Genworth Financial Stock Up on Plans to Divest Some Operations
May 5, 2015 by Leslie Scism, leslie.scism@wsj.com
Genworth Financial Inc.’s stock rose 11% Wednesday as it revealed plans to sell some or all of its life-insurance and retirement-income annuity operations.
Chief Executive Officer Thomas McInerney told analysts and investors during the insurer’s first-quarter earnings call Wednesday that it is in the “early stages of talking to players who might be interested” in the businesses, which are in parts of insurance where Genworth doesn’t have a leadership position. Annuities provide a lifetime stream of income and tax savings for retirees.
David Havens, a credit analyst with Imperial Capital LLC, said that the life-insurance and annuities businesses have book values of just over $4 billion.
Mr. McInerney also didn’t rule out a move in which the company would go private. “I would say we’re looking at a broad set of options, that’s certainly one of them,” he said.
But the CEO of the Richmond, Va., insurer said he would stick with its “attractive” U.S. and Canadian mortgage-insurance operations as well as Genworth’s beleaguered long-term care insurance business, which pays for some or all of the costs of nursing homes, assisted-living facilities and home health care for people unable to take care of themselves.
“I don’t think it’s viable to sell that given all the problems,” Mr. McInerney said in a separate interview.

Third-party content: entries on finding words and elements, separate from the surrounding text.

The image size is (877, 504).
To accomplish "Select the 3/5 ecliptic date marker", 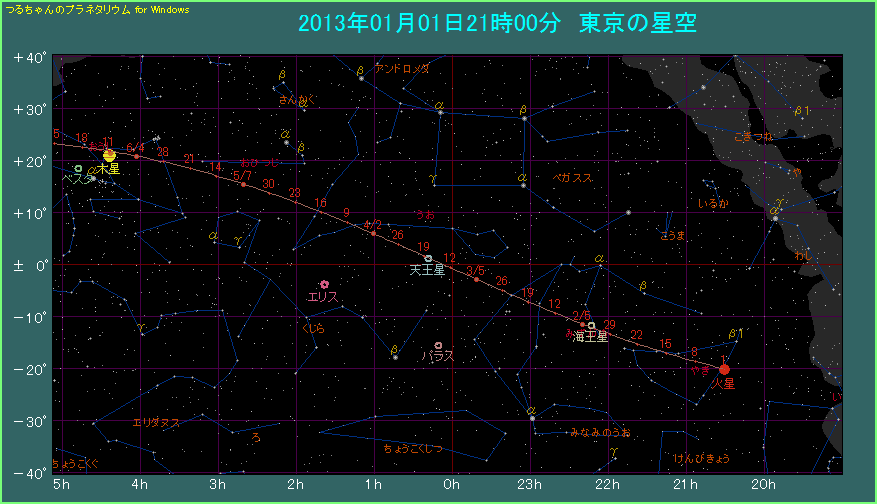I will pos(476,279).
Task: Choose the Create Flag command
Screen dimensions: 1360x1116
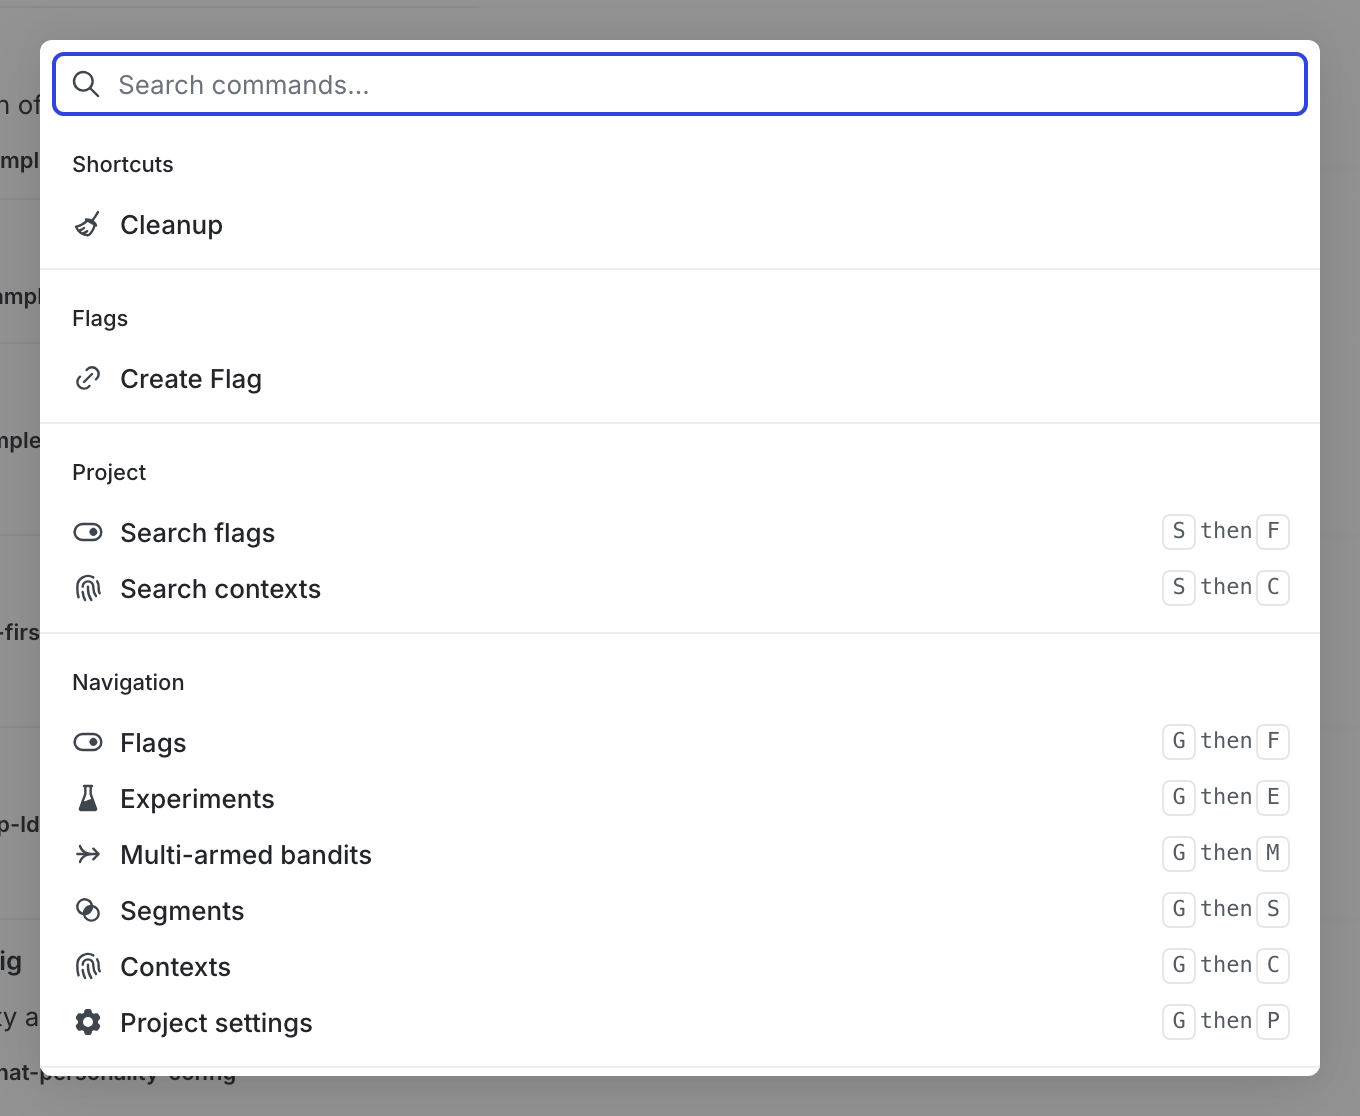Action: coord(191,379)
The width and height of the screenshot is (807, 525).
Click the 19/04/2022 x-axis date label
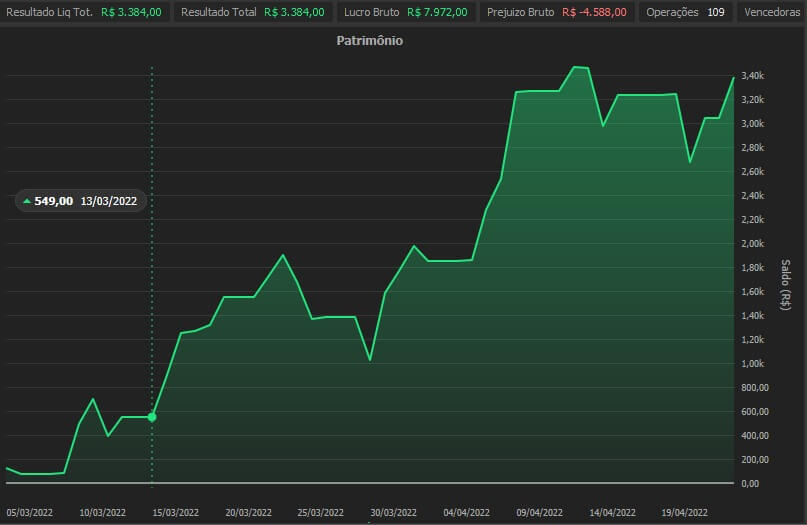click(685, 512)
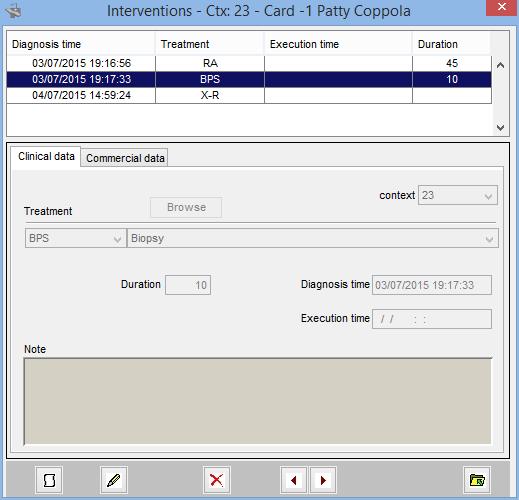This screenshot has width=519, height=500.
Task: Click the list scroll down arrow
Action: (x=500, y=127)
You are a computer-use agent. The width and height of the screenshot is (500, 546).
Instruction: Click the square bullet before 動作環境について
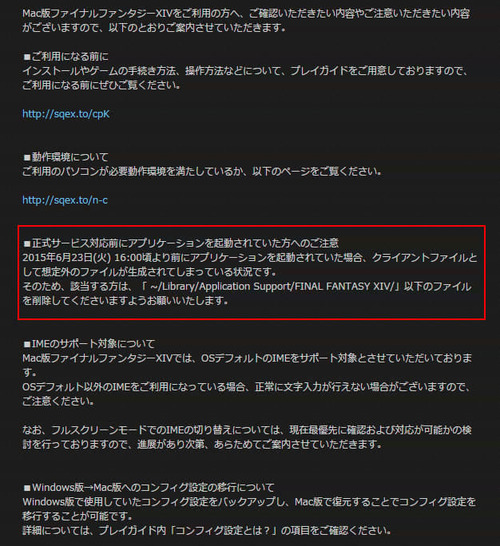pos(27,157)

Genworth took hefty charges in the third and fourth quarters to bolster claims and other reserves for some long-term-care policies sold as far back as the late 1970s, prompting a steep stock slide. Shares were down by half at one point, as investors feared the company might have to raise more capital to deal with the issues.
Genworth is a longtime market leader in selling long-term-care policies, representing nearly a quarter of sales to individuals in recent years. It has acknowledged underpricing of many older policies, saying it misjudged on important cost factors such as health-care inflation and the amount of interest it would earn by investing the premiums paid by policyholders for many years before they file a claim.
Mr. McInerney in the interview called long-term care a “challenging and complicated business” but said another reason to stick with it is that state insurance regulators tend to be more open-minded on premium increases for older blocks of business because private-market sales take pressure off states’ future Medicaid budgets for the poor. Medicaid is a major payer of nursing-home bills for people without long-term-care policies.